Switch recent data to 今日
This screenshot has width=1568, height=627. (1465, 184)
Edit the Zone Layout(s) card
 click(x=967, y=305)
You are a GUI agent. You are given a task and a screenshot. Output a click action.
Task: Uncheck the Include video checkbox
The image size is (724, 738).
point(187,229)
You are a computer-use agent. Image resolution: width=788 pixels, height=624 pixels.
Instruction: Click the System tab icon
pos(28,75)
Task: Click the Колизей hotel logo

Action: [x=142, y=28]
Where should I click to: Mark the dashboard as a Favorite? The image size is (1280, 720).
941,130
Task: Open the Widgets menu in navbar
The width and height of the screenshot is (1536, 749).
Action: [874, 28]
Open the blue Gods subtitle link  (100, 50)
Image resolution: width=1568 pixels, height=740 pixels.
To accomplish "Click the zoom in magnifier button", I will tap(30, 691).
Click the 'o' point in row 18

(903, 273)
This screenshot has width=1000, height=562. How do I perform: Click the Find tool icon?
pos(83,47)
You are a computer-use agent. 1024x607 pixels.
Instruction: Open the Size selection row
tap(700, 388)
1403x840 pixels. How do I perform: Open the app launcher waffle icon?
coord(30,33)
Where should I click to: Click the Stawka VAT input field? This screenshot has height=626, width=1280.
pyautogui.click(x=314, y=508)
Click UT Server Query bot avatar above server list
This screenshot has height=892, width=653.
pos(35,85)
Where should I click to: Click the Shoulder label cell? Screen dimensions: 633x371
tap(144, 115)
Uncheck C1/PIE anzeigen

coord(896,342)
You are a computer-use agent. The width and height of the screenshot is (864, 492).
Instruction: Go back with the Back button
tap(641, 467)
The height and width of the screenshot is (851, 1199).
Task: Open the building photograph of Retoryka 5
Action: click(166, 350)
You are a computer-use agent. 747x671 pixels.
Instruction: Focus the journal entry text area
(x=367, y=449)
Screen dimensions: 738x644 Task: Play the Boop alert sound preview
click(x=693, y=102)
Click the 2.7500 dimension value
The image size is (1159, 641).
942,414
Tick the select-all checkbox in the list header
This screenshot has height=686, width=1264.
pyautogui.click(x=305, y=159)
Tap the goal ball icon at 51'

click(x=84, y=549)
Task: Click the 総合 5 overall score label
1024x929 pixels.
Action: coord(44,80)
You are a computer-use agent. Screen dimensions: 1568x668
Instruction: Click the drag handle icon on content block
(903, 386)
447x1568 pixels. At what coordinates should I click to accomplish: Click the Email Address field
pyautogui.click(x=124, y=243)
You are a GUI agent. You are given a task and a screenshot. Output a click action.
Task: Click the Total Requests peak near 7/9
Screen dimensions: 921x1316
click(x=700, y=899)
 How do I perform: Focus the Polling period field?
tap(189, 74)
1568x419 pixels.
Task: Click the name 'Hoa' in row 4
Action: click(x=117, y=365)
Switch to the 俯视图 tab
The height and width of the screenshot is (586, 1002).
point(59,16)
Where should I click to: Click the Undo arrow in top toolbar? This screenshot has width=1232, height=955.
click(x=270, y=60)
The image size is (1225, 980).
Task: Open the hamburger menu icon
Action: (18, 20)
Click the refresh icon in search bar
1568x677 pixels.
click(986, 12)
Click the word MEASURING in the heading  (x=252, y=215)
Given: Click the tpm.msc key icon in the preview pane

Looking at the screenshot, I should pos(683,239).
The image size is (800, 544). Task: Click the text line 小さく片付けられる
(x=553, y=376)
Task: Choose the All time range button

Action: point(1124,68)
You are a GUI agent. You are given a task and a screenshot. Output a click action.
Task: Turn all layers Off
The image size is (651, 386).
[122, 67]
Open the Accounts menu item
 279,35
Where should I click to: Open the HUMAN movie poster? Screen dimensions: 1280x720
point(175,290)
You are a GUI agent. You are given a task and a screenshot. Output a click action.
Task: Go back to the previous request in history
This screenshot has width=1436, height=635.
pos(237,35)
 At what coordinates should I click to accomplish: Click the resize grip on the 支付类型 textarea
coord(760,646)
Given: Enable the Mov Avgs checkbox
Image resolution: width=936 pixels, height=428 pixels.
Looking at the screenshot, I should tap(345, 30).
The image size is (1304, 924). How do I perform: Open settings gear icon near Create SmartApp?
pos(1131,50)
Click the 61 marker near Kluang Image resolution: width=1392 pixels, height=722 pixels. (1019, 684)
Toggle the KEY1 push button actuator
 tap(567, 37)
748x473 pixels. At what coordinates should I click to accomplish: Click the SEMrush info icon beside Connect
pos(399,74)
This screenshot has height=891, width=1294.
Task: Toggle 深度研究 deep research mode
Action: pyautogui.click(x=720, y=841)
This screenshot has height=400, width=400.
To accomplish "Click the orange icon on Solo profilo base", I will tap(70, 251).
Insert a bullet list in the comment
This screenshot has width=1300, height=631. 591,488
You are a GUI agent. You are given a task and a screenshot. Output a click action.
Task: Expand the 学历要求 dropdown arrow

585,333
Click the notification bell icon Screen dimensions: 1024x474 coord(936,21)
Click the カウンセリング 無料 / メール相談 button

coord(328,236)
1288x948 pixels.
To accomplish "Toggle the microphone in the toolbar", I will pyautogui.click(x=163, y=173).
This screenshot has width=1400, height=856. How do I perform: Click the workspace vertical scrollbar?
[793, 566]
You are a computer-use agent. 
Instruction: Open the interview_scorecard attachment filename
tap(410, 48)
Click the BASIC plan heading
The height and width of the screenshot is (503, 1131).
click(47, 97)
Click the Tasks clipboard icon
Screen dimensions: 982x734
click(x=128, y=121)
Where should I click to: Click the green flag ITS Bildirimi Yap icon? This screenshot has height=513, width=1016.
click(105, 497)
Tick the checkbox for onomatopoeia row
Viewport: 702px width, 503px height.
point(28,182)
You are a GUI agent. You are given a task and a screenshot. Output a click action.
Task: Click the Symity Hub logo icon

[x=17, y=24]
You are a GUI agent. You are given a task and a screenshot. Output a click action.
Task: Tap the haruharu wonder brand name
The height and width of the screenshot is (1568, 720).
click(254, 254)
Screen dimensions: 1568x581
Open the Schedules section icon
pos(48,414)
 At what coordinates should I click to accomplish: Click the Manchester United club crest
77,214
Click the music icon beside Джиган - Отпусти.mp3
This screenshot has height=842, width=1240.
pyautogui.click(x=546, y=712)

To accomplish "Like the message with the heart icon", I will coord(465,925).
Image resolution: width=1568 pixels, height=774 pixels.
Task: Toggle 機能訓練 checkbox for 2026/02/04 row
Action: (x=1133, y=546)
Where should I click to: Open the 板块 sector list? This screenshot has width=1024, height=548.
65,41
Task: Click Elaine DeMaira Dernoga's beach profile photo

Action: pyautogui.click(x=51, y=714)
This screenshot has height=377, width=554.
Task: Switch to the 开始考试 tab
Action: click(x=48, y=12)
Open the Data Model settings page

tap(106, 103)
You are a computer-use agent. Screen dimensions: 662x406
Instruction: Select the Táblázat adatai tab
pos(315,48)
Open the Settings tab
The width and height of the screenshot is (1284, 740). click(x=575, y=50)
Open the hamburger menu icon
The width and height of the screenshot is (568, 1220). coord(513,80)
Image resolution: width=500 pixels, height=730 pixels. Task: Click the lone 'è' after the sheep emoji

___

Print the records above once again, exactly as written.

Switch recent data to 今日
This screenshot has width=1568, height=627. (1465, 184)
Edit the Zone Layout(s) card
 click(x=967, y=305)
You are a GUI agent. You are given a task and a screenshot. Output a click action.
Task: Uncheck the Include video checkbox
The image size is (724, 738).
point(187,229)
You are a computer-use agent. Image resolution: width=788 pixels, height=624 pixels.
Instruction: Click the System tab icon
pos(28,75)
Task: Click the Колизей hotel logo

Action: [x=142, y=28]
Where should I click to: Mark the dashboard as a Favorite? The image size is (1280, 720).
941,130
Task: Open the Widgets menu in navbar
The width and height of the screenshot is (1536, 749).
Action: [874, 28]
Open the blue Gods subtitle link  (100, 50)
Image resolution: width=1568 pixels, height=740 pixels.
To accomplish "Click the zoom in magnifier button", I will tap(30, 691).
Click the 'o' point in row 18

(903, 273)
This screenshot has width=1000, height=562. How do I perform: Click the Find tool icon?
pos(83,47)
You are a computer-use agent. 1024x607 pixels.
Instruction: Open the Size selection row
tap(700, 388)
1403x840 pixels. How do I perform: Open the app launcher waffle icon?
coord(30,33)
Where should I click to: Click the Stawka VAT input field? This screenshot has height=626, width=1280.
pyautogui.click(x=314, y=508)
Click UT Server Query bot avatar above server list
This screenshot has height=892, width=653.
pos(35,85)
Where should I click to: Click the Shoulder label cell? Screen dimensions: 633x371
tap(144, 115)
Uncheck C1/PIE anzeigen

coord(896,342)
You are a computer-use agent. The width and height of the screenshot is (864, 492).
Instruction: Go back with the Back button
tap(641, 467)
The height and width of the screenshot is (851, 1199).
Task: Open the building photograph of Retoryka 5
Action: click(166, 350)
You are a computer-use agent. 747x671 pixels.
Instruction: Focus the journal entry text area
(x=367, y=449)
Screen dimensions: 738x644 Task: Play the Boop alert sound preview
click(x=693, y=102)
Click the 2.7500 dimension value
The image size is (1159, 641).
942,414
Tick the select-all checkbox in the list header
This screenshot has height=686, width=1264.
pyautogui.click(x=305, y=159)
Tap the goal ball icon at 51'

click(x=84, y=549)
Task: Click the 総合 5 overall score label
1024x929 pixels.
Action: coord(44,80)
You are a computer-use agent. Screen dimensions: 1568x668
Instruction: Click the drag handle icon on content block
(903, 386)
447x1568 pixels. At what coordinates should I click to accomplish: Click the Email Address field
pyautogui.click(x=124, y=243)
You are a GUI agent. You are given a task and a screenshot. Output a click action.
Task: Click the Total Requests peak near 7/9
Screen dimensions: 921x1316
click(x=700, y=899)
 How do I perform: Focus the Polling period field?
tap(189, 74)
1568x419 pixels.
Task: Click the name 'Hoa' in row 4
Action: click(x=117, y=365)
Switch to the 俯视图 tab
The height and width of the screenshot is (586, 1002).
point(59,16)
Where should I click to: Click the Undo arrow in top toolbar? This screenshot has width=1232, height=955.
click(x=270, y=60)
The image size is (1225, 980).
Task: Open the hamburger menu icon
Action: (18, 20)
Click the refresh icon in search bar
1568x677 pixels.
click(986, 12)
Click the word MEASURING in the heading  (x=252, y=215)
Given: Click the tpm.msc key icon in the preview pane

Looking at the screenshot, I should pos(683,239).
The image size is (800, 544). Task: Click the text line 小さく片付けられる
(x=553, y=376)
Task: Choose the All time range button

Action: point(1124,68)
You are a GUI agent. You are given a task and a screenshot. Output a click action.
Task: Turn all layers Off
The image size is (651, 386).
[122, 67]
Open the Accounts menu item
 279,35
Where should I click to: Open the HUMAN movie poster? Screen dimensions: 1280x720
point(175,290)
You are a GUI agent. You are given a task and a screenshot. Output a click action.
Task: Go back to the previous request in history
This screenshot has width=1436, height=635.
pos(237,35)
 At what coordinates should I click to accomplish: Click the resize grip on the 支付类型 textarea
coord(760,646)
Given: Enable the Mov Avgs checkbox
Image resolution: width=936 pixels, height=428 pixels.
Looking at the screenshot, I should tap(345, 30).
The image size is (1304, 924). How do I perform: Open settings gear icon near Create SmartApp?
pos(1131,50)
Click the 61 marker near Kluang Image resolution: width=1392 pixels, height=722 pixels. (1019, 684)
Toggle the KEY1 push button actuator
 tap(567, 37)
748x473 pixels. At what coordinates should I click to accomplish: Click the SEMrush info icon beside Connect
pos(399,74)
This screenshot has height=891, width=1294.
Task: Toggle 深度研究 deep research mode
Action: pyautogui.click(x=720, y=841)
This screenshot has height=400, width=400.
To accomplish "Click the orange icon on Solo profilo base", I will tap(70, 251).
Insert a bullet list in the comment
This screenshot has width=1300, height=631. 591,488
You are a GUI agent. You are given a task and a screenshot. Output a click action.
Task: Expand the 学历要求 dropdown arrow

585,333
Click the notification bell icon Screen dimensions: 1024x474 coord(936,21)
Click the カウンセリング 無料 / メール相談 button

coord(328,236)
1288x948 pixels.
To accomplish "Toggle the microphone in the toolbar", I will pyautogui.click(x=163, y=173).
This screenshot has width=1400, height=856. How do I perform: Click the workspace vertical scrollbar?
[793, 566]
You are a computer-use agent. 
Instruction: Open the interview_scorecard attachment filename
tap(410, 48)
Click the BASIC plan heading
The height and width of the screenshot is (503, 1131).
click(47, 97)
Click the Tasks clipboard icon
Screen dimensions: 982x734
click(x=128, y=121)
Where should I click to: Click the green flag ITS Bildirimi Yap icon? This screenshot has height=513, width=1016.
click(105, 497)
Tick the checkbox for onomatopoeia row
Viewport: 702px width, 503px height.
point(28,182)
You are a GUI agent. You are given a task and a screenshot. Output a click action.
Task: Click the Symity Hub logo icon

[x=17, y=24]
You are a GUI agent. You are given a task and a screenshot. Output a click action.
Task: Tap the haruharu wonder brand name
The height and width of the screenshot is (1568, 720).
click(254, 254)
Screen dimensions: 1568x581
Open the Schedules section icon
pos(48,414)
 At what coordinates should I click to accomplish: Click the Manchester United club crest
77,214
Click the music icon beside Джиган - Отпусти.mp3
This screenshot has height=842, width=1240.
pyautogui.click(x=546, y=712)

To accomplish "Like the message with the heart icon", I will coord(465,925).
Image resolution: width=1568 pixels, height=774 pixels.
Task: Toggle 機能訓練 checkbox for 2026/02/04 row
Action: (x=1133, y=546)
Where should I click to: Open the 板块 sector list? This screenshot has width=1024, height=548.
65,41
Task: Click Elaine DeMaira Dernoga's beach profile photo

Action: pyautogui.click(x=51, y=714)
This screenshot has height=377, width=554.
Task: Switch to the 开始考试 tab
Action: click(x=48, y=12)
Open the Data Model settings page

tap(106, 103)
You are a computer-use agent. Screen dimensions: 662x406
Instruction: Select the Táblázat adatai tab
pos(315,48)
Open the Settings tab
The width and height of the screenshot is (1284, 740). click(x=575, y=50)
Open the hamburger menu icon
The width and height of the screenshot is (568, 1220). coord(513,80)
Image resolution: width=500 pixels, height=730 pixels. Task: Click the lone 'è' after the sheep emoji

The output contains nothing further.